Asking the state’s most vocal education reform advocates to assess its new teacher evaluation system was by no means “just a charade,” Gov. Bill Haslam said Tuesday.
The State Collaborative on Reforming Education is expected to release an analysis of the teacher evaluation system June 1, giving lawmakers a tool they can use to drive revisions to the state’s contentious new method for grading more than 64,000 teachers.
SCORE, conceived by former U.S. Senate GOP Majority Leader Bill Frist played a key part in establishing the teacher evaluation system and other changes, like lowering restrictions on charter schools.
“That wasn’t just a charade to have them, SCORE, go through them. I’m firmly committed to the evaluation process. And for it to work, we need to make certain that it’s the best that it can be,” said Haslam, who predicted suggestions about how to grade teachers in non-core subjects like history and music.
The governor took questions from reporters and an auditorium of more than 500 high school seniors belonging to the American Legion Auxiliary Volunteer Girls State assembly, a gathering of female students with academic and leadership potential.

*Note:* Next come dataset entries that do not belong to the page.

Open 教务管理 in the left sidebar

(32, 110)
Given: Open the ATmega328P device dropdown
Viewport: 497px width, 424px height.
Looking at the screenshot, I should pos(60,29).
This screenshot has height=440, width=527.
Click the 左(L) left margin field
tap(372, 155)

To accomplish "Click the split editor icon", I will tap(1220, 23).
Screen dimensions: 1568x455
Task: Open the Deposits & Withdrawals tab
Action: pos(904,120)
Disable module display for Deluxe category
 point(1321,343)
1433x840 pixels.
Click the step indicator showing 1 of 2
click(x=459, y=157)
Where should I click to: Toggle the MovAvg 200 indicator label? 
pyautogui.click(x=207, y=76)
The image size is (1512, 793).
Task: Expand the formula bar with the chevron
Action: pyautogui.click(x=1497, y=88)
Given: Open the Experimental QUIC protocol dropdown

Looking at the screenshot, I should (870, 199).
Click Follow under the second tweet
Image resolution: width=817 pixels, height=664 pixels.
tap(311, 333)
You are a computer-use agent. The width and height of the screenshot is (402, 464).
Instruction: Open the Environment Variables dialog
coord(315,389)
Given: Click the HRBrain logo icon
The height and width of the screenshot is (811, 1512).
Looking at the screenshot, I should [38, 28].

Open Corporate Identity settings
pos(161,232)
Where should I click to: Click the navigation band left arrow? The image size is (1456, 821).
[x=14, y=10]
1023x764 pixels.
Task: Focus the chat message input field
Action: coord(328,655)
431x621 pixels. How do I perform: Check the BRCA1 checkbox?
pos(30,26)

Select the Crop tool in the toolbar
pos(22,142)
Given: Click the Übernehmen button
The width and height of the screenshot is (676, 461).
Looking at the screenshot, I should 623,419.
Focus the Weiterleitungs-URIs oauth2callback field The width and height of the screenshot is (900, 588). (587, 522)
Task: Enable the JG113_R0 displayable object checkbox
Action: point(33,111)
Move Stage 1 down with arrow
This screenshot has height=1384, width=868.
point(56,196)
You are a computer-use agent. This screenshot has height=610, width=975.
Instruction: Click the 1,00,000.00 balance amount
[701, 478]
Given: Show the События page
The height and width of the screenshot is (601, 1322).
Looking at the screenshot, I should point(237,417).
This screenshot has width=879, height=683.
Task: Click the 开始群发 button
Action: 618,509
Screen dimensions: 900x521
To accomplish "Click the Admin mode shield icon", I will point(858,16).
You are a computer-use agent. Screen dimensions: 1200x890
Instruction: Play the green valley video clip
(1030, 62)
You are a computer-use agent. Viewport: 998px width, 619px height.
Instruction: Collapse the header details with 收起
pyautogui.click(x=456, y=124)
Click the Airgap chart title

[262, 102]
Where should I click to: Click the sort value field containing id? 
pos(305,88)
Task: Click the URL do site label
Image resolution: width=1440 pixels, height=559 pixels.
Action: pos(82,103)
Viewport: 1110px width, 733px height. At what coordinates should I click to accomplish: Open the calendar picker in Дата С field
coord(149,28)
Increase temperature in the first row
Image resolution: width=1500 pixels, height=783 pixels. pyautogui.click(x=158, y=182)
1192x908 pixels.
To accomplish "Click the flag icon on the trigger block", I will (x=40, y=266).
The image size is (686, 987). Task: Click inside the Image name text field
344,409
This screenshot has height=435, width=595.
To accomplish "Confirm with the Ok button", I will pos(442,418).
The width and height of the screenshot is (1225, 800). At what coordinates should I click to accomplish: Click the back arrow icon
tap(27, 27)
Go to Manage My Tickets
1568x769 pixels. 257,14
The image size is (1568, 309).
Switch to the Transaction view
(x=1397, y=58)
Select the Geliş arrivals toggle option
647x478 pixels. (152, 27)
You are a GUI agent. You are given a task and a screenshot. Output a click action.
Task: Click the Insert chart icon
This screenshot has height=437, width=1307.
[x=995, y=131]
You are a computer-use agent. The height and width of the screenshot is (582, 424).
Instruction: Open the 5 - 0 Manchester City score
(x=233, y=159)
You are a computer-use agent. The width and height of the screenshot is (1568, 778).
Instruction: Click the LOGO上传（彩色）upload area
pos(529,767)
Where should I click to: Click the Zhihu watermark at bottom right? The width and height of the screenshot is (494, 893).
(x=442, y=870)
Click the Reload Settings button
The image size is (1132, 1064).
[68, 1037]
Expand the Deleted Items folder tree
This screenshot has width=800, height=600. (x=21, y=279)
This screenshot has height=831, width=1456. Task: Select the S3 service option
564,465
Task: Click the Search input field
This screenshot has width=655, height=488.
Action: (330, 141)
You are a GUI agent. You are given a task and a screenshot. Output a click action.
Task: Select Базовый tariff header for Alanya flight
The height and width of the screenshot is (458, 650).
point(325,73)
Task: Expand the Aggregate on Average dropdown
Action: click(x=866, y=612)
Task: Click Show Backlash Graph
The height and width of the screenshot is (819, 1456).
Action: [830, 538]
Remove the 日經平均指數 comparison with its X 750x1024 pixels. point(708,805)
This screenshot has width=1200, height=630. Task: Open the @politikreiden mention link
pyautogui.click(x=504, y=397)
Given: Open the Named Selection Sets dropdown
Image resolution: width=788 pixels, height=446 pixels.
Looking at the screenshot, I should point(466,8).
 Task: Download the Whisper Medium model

Among the students, questions about education were constant, including the evaluation system.
One teen said both her parents are teachers who are stressed about the new evaluation system, and asked the governor whether he could foresee making any changes to the process.
“When you put any new evaluation procedure in place, it raises lots of questions because you’re changing things,” Haslam responded. “We’ll decide from there how to tweak the system to make it better going forward.”